California makes a bunch of money on info and investment that's not even in the state. If the feds blew up Disneyland and Google California Prime Minister Antonio Villraigosa will sue for peace.
It's adorable that you think that given a choice between capital in the city and the hard-working peasants in the countryside that you think the Feds are going to choose the hardworking peasants to defend.
In a modern civil war, you fight with what you have. There would not be much production of things because resources would not be easily moved around to production facilities.
Farms would be about the only place producing much of anything.
Really? Where do you think the zombies will find the most 'brains'? (food, not necessarily intelligence)

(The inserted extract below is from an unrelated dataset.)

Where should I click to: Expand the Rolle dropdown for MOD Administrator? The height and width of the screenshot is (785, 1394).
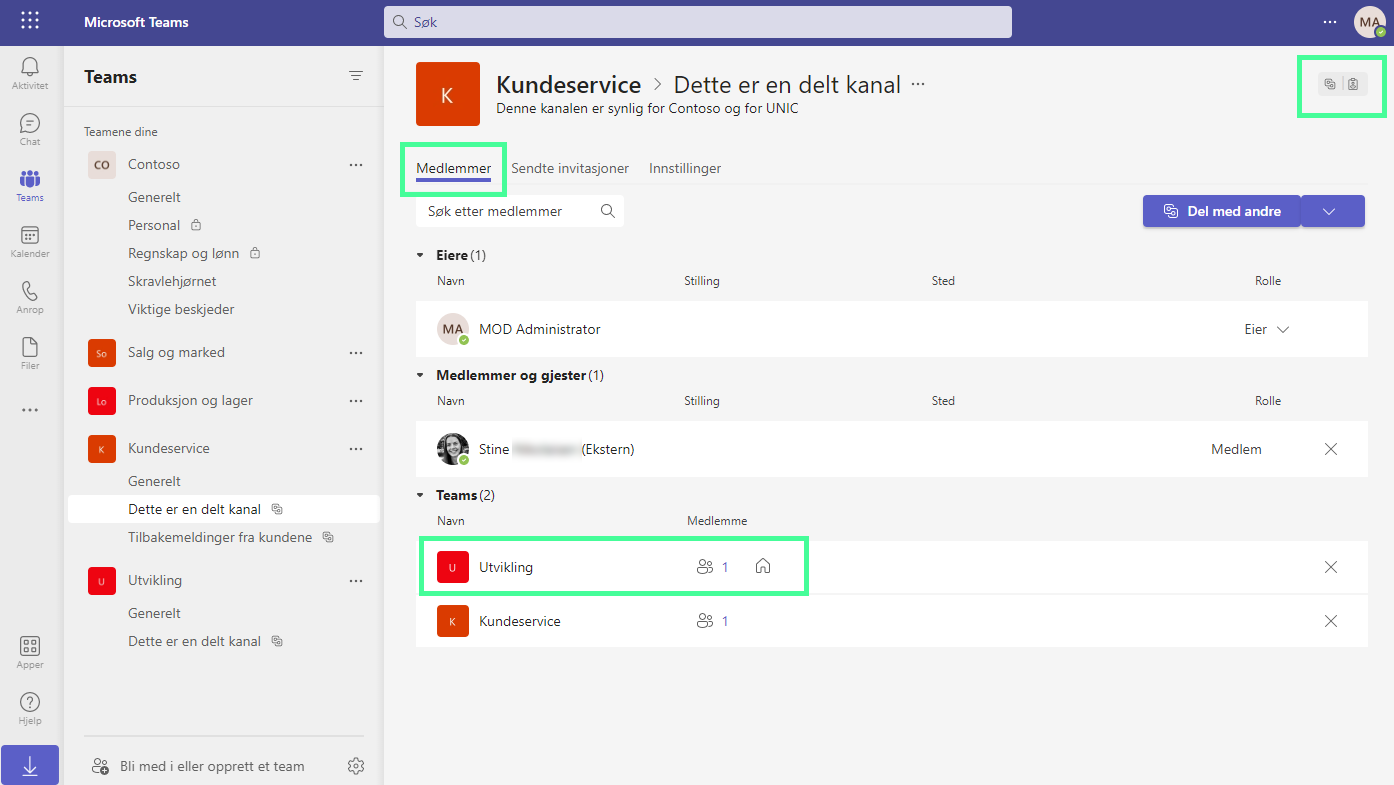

A glance shows that IF the war is ideological, LA and New York against the world, assisted by Chicago.
Not gonna last long.
Really? Where do you think the zombies will find the most 'brains'?
Not where I live.
You forgot Boston. And Houston. Everyone forgets Houston.
Everyone forgets Houston.
Not I. Not that voice.
"Where do you think the zombies will find the most 'brains'?"
I understand there was a brain-eating zombie outbreak in Washington DC last week, but it came to nothing. They starved.
"The rest of the USA vs cities is pretty well defined. Not much food to be grown in cities."
No, the cities don't produce much (if any) food. However, they produce the engineers who design and build the machines that collect and transport the food. They produce the software that controls the supply chain. They supply (via production or trade) the clothing, televisions, furniture, building materials and most everything else that rural folk purchase at Walmart. They also produce the consumers for said food, which allows many farming communities to exist.
The relationship is symbiotic. The only ones who can claim that they don't need the cities would be the Amish. And even most of them would be affected when gasoline and heating oil can't be delivered.
Your post is moronic.
It's rare to see this kind of thoughtful, thorough, and subtle discussion in the H&R comments. Thank you for elevating the discourse around here.
You have yet to elevate discussions around here.
They also produce the consumers for said food, which allows many farming communities to exist.
In a national de-scaling, the farmers are going to be far more concerned with growing their own food on their own land, for their own families and neighbors, irrespective of whatever currency the urbanites can give them in exchange.
Urban areas are going to have bigger problems fending off the EBT-hordes who suddenly can't buy their weekly 20 gallons of sugar water and processed chicken nuggets.
Your elitism is too much to bear. I guess we in Dumbfuckistan can't possibly be engineers. We're too busy cleaning off our shit-kicker boots and fucking our cousins, right? Engineering is best left to city folk while we hayseeds just focus on (urban-designed apparently) monster trucks and tractor pulls. We probably don't even know what a trigger warning even is, we probably think it's a new must-have option on the next AR-15 we're planning to buy because we're all gun nuts too.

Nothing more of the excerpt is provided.